Material supplied
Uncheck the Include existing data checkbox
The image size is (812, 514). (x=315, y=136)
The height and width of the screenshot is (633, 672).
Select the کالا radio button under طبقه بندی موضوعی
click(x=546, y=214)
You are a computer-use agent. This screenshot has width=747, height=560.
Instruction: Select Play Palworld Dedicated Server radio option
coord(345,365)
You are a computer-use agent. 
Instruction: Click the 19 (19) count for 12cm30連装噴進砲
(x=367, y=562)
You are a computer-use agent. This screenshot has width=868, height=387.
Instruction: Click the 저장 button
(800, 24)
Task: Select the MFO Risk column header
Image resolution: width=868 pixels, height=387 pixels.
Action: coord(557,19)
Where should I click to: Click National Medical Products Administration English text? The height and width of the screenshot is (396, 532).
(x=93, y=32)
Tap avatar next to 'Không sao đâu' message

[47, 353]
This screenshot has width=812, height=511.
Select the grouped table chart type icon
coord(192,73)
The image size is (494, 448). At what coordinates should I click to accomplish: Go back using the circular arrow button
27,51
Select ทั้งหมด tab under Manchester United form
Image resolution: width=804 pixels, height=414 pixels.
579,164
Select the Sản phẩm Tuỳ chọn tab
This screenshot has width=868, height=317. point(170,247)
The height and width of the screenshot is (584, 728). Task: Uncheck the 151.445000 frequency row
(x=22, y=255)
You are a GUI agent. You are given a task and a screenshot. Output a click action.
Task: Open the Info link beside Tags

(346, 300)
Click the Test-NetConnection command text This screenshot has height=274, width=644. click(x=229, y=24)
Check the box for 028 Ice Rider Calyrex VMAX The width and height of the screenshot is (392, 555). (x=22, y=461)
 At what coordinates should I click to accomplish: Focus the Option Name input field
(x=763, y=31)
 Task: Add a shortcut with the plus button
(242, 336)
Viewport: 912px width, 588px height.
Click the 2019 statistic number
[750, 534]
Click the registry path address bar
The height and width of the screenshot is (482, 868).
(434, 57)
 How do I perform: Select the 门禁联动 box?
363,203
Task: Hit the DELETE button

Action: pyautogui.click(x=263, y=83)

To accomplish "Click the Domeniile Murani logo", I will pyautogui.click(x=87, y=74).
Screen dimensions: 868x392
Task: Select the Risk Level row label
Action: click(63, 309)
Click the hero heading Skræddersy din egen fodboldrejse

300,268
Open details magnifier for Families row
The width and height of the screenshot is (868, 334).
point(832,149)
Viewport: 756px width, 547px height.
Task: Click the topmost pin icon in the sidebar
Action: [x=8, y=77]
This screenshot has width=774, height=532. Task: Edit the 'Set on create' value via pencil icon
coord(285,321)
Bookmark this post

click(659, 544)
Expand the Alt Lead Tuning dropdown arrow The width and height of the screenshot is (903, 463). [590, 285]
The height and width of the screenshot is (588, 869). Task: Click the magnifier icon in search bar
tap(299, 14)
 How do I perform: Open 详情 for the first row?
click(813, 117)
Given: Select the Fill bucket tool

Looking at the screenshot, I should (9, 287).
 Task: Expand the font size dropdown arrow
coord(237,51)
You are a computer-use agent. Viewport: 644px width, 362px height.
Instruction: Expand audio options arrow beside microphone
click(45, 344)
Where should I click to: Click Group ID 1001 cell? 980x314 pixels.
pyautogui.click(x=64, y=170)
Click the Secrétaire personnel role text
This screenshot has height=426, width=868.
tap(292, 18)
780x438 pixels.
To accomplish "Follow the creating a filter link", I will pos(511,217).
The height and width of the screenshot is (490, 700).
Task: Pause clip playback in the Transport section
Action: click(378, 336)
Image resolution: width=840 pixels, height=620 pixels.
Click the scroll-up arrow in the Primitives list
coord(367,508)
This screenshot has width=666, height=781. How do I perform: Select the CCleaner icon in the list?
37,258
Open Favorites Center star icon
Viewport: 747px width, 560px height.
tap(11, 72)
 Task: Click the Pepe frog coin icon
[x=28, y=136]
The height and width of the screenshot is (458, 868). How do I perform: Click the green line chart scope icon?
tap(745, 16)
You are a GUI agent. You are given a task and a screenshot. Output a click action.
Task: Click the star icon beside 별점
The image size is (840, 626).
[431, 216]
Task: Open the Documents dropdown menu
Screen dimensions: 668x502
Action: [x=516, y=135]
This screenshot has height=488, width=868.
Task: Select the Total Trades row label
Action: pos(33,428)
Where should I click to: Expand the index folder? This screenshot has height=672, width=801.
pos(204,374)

Required work
The records above should be given again in full, exactly as written.

Exercise solution
Uncheck the Include existing data checkbox
The image size is (812, 514). (x=315, y=136)
The height and width of the screenshot is (633, 672).
Select the کالا radio button under طبقه بندی موضوعی
click(x=546, y=214)
You are a computer-use agent. This screenshot has width=747, height=560.
Instruction: Select Play Palworld Dedicated Server radio option
coord(345,365)
You are a computer-use agent. 
Instruction: Click the 19 (19) count for 12cm30連装噴進砲
(x=367, y=562)
You are a computer-use agent. This screenshot has width=868, height=387.
Instruction: Click the 저장 button
(800, 24)
Task: Select the MFO Risk column header
Image resolution: width=868 pixels, height=387 pixels.
Action: coord(557,19)
Where should I click to: Click National Medical Products Administration English text? The height and width of the screenshot is (396, 532).
(x=93, y=32)
Tap avatar next to 'Không sao đâu' message

[47, 353]
This screenshot has width=812, height=511.
Select the grouped table chart type icon
coord(192,73)
The image size is (494, 448). At what coordinates should I click to accomplish: Go back using the circular arrow button
27,51
Select ทั้งหมด tab under Manchester United form
Image resolution: width=804 pixels, height=414 pixels.
579,164
Select the Sản phẩm Tuỳ chọn tab
This screenshot has width=868, height=317. point(170,247)
The height and width of the screenshot is (584, 728). Task: Uncheck the 151.445000 frequency row
(x=22, y=255)
You are a GUI agent. You are given a task and a screenshot. Output a click action.
Task: Open the Info link beside Tags

(346, 300)
Click the Test-NetConnection command text This screenshot has height=274, width=644. click(x=229, y=24)
Check the box for 028 Ice Rider Calyrex VMAX The width and height of the screenshot is (392, 555). (x=22, y=461)
 At what coordinates should I click to accomplish: Focus the Option Name input field
(x=763, y=31)
 Task: Add a shortcut with the plus button
(242, 336)
Viewport: 912px width, 588px height.
Click the 2019 statistic number
[750, 534]
Click the registry path address bar
The height and width of the screenshot is (482, 868).
(434, 57)
 How do I perform: Select the 门禁联动 box?
363,203
Task: Hit the DELETE button

Action: pyautogui.click(x=263, y=83)

To accomplish "Click the Domeniile Murani logo", I will pyautogui.click(x=87, y=74).
Screen dimensions: 868x392
Task: Select the Risk Level row label
Action: click(63, 309)
Click the hero heading Skræddersy din egen fodboldrejse

300,268
Open details magnifier for Families row
The width and height of the screenshot is (868, 334).
point(832,149)
Viewport: 756px width, 547px height.
Task: Click the topmost pin icon in the sidebar
Action: [x=8, y=77]
This screenshot has width=774, height=532. Task: Edit the 'Set on create' value via pencil icon
coord(285,321)
Bookmark this post

click(659, 544)
Expand the Alt Lead Tuning dropdown arrow The width and height of the screenshot is (903, 463). [590, 285]
The height and width of the screenshot is (588, 869). Task: Click the magnifier icon in search bar
tap(299, 14)
 How do I perform: Open 详情 for the first row?
click(813, 117)
Given: Select the Fill bucket tool

Looking at the screenshot, I should (9, 287).
 Task: Expand the font size dropdown arrow
coord(237,51)
You are a computer-use agent. Viewport: 644px width, 362px height.
Instruction: Expand audio options arrow beside microphone
click(45, 344)
Where should I click to: Click Group ID 1001 cell? 980x314 pixels.
pyautogui.click(x=64, y=170)
Click the Secrétaire personnel role text
This screenshot has height=426, width=868.
tap(292, 18)
780x438 pixels.
To accomplish "Follow the creating a filter link", I will pos(511,217).
The height and width of the screenshot is (490, 700).
Task: Pause clip playback in the Transport section
Action: click(378, 336)
Image resolution: width=840 pixels, height=620 pixels.
Click the scroll-up arrow in the Primitives list
coord(367,508)
This screenshot has width=666, height=781. How do I perform: Select the CCleaner icon in the list?
37,258
Open Favorites Center star icon
Viewport: 747px width, 560px height.
tap(11, 72)
 Task: Click the Pepe frog coin icon
[x=28, y=136]
The height and width of the screenshot is (458, 868). How do I perform: Click the green line chart scope icon?
tap(745, 16)
You are a GUI agent. You are given a task and a screenshot. Output a click action.
Task: Click the star icon beside 별점
The image size is (840, 626).
[431, 216]
Task: Open the Documents dropdown menu
Screen dimensions: 668x502
Action: [x=516, y=135]
This screenshot has height=488, width=868.
Task: Select the Total Trades row label
Action: pos(33,428)
Where should I click to: Expand the index folder? This screenshot has height=672, width=801.
pos(204,374)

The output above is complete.